Along the lines of "you can't just close one school and expect everyone there to go where you want them to go"- it sounds like U Prep enrollment is shaping up to be less than expected, despite limited alternatives.

Anonymous said...

Would it be wrong to predict an increase in the dropout rate?

Mark Rauterkus said...

Big nods to Randall above about the creation of Sci Tech.

Frick worked. It wasn't PERFECT, but it was a better middle school than most.

Sci Tech should be in Westinghouse. No doubt.

So, questions: How is Sci Tech doing vs old Frick. And, how is Sci Tech doing vs Pgh Obama?

Questioner said...

There won't be any sci tech 11th grade test scores until next year- but it will be possible to compare 6th, 7th and 8th grade scores by next month at the latest. And enrollment as a percentage of capacity can be considered as well.

Anonymous said...

I'm guessing Sci-tech is going to do as well or better than Obama. They started strong (and actually got rid of some students, like the one who started a fire). It had good word of mouth and attracted a diverse bunch of kids.
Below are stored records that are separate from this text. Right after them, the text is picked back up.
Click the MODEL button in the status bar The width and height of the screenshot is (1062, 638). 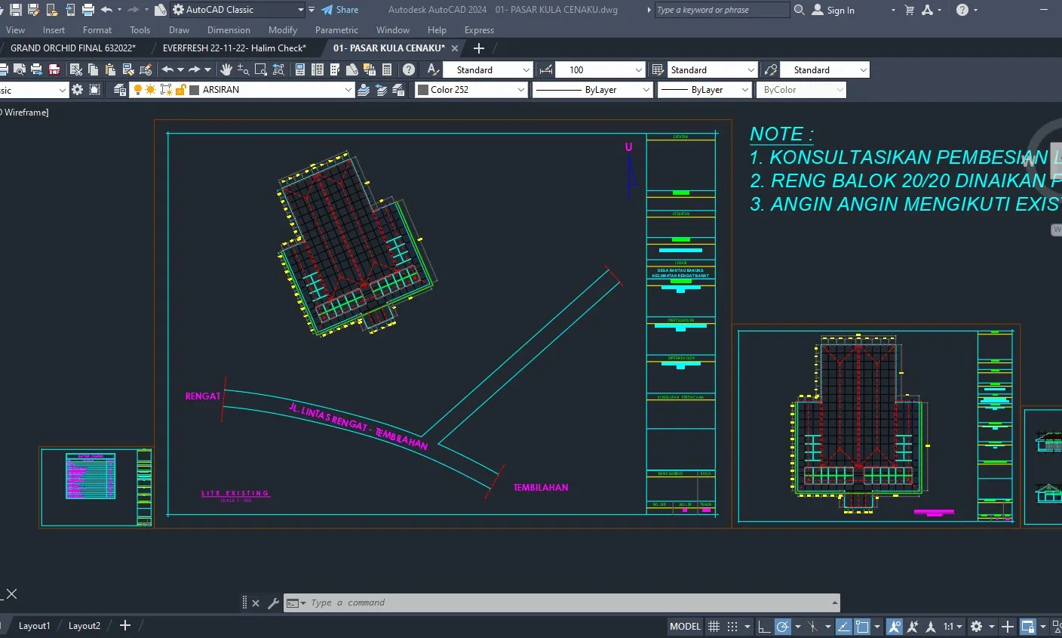click(683, 626)
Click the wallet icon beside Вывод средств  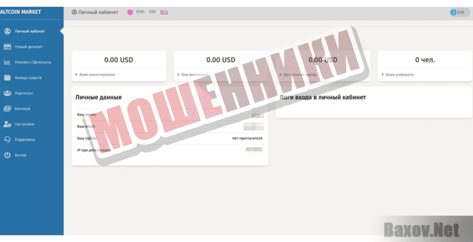coord(7,78)
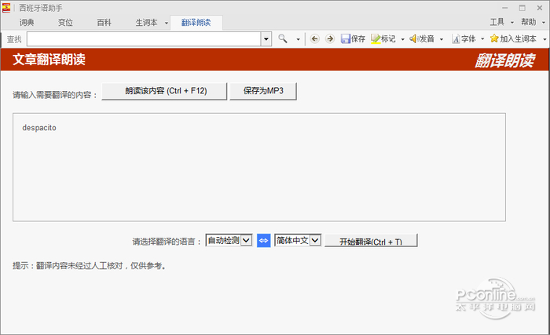Viewport: 550px width, 335px height.
Task: Click the 加入生词本 star icon
Action: [494, 38]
Also, it let teachers have more say in curriculum. Check out sometime when they're looking for teachers -- and the schedules for those helping plan the still upcoming grades.

Mark Rauterkus said...

In due time, SciTech gets to have exits at 11, 12, and after 13th grades. That is huge, imnsho.

Questioner said...

It will be interesting to see if any exits after grade 11 actually occur. Remember the big plan presented last year for early college at Oliver?

Anonymous said...

I don't mean to throw a wet blanket over Sci Tech, but I'll be surprised if they are 'up there' with Obama, but that's a conversation for another day.
I'm a little taken aback by the comment about Sci Tech having say so over their curriculum. I could see that in science and perhaps math, of course, but in all other areas, too, and in a district that relishes compliance.
And Obama being an IB school---the IBMYP program--you mean teachers must adhere to the ridiculously poor and agenda-serving curricula set forth by Pitt's IFL??
If that's the case, this district is even more horrible than I thought.
I just don't like forcing children--forcing them--to think in some direction, and PPS curriculum clearly carries an agenda.

Anonymous said...

Will the early childhood center operate again at Sci-Tech this year?

Questioner said...

Early childhood placement at sci tech seems to be intended as permanent. The auditorium was removed in order to make room for ECC (strangely, at the same time that an auditorium was being added at great cost to Milliones to replace an ampitheatre or whatever it was called).